Problem requirements:
Only one stretch of the data below is wanted: the lines from the one with "Flow Trolley 流動推車 (450, 1899)" through the one with "[FUN-GO 邊桌．茶几 Kristalia", repeated exactly.

Data provided:
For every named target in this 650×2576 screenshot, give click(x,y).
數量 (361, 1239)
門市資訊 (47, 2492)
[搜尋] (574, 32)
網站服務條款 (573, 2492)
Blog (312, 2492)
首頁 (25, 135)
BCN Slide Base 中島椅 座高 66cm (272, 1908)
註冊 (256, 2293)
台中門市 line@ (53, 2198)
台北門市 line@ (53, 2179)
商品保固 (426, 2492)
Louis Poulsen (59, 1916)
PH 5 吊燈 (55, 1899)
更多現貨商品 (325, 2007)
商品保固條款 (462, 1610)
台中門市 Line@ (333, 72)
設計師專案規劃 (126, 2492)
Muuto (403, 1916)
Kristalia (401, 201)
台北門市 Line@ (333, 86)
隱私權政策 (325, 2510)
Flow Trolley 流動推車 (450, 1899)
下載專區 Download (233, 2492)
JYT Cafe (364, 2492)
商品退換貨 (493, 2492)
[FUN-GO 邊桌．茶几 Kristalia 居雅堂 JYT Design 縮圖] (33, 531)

---

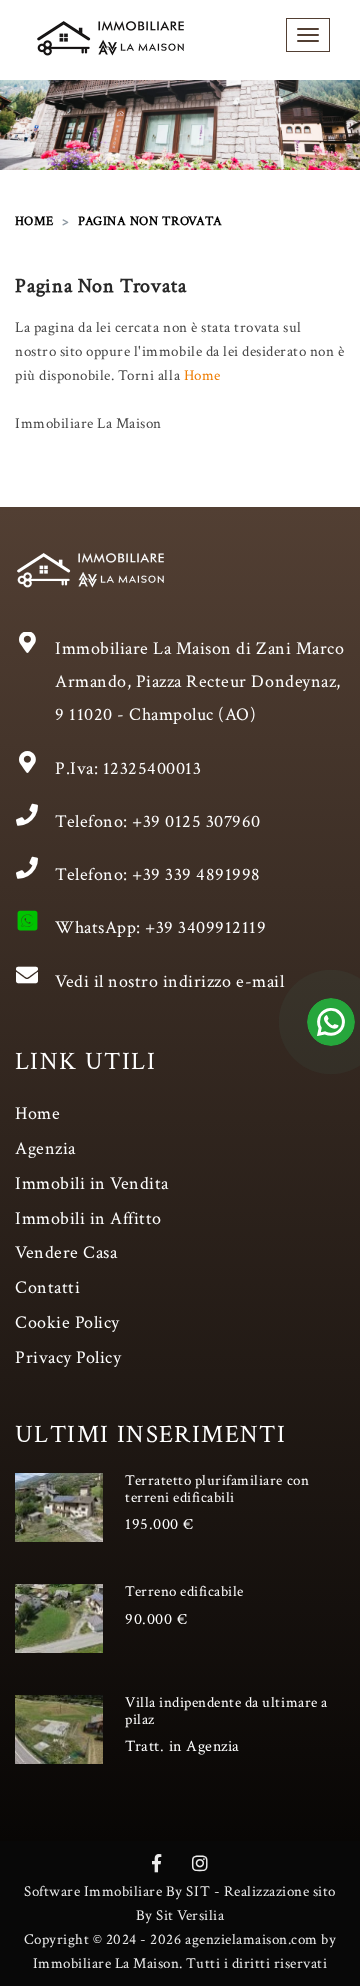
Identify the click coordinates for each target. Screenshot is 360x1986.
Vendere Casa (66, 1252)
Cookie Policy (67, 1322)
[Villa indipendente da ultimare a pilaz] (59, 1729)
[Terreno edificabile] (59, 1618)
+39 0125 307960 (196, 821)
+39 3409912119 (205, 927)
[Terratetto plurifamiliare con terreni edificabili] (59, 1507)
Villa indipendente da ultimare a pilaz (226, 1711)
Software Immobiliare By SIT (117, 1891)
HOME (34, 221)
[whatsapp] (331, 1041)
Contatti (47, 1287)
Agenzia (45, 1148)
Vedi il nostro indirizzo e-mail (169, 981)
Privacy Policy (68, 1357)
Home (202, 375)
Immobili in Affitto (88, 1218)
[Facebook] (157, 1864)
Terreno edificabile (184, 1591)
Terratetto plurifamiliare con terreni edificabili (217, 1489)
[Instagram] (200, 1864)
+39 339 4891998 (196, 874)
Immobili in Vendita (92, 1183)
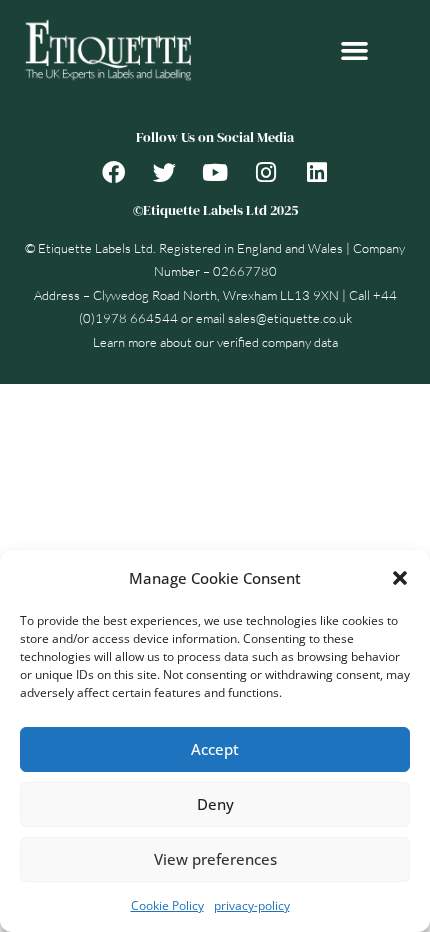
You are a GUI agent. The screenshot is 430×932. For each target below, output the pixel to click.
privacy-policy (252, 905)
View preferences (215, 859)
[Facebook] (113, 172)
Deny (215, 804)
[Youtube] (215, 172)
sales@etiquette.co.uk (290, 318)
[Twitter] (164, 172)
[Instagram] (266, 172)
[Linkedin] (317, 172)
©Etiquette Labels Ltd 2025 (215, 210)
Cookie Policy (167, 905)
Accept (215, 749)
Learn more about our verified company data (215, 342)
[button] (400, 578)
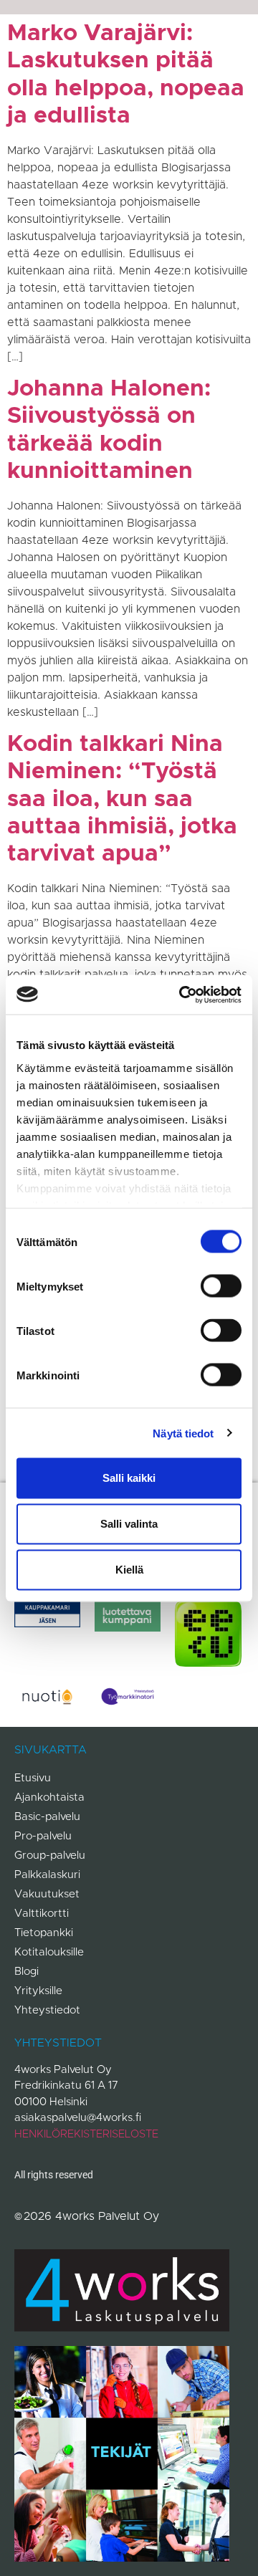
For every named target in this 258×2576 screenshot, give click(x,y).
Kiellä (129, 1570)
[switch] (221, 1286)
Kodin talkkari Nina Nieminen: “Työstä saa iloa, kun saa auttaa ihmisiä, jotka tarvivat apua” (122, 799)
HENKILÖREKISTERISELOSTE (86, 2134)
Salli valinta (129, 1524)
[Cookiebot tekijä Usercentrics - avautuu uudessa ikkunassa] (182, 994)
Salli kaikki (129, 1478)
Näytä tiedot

Output for this task:
Flow Trolley 流動推車 (450, 1899)
下載專區 Download (233, 2492)
JYT Cafe (364, 2492)
商品退換貨 (493, 2492)
[FUN-GO 邊桌．茶几 Kristalia 居雅堂 JYT Design 縮圖] (33, 531)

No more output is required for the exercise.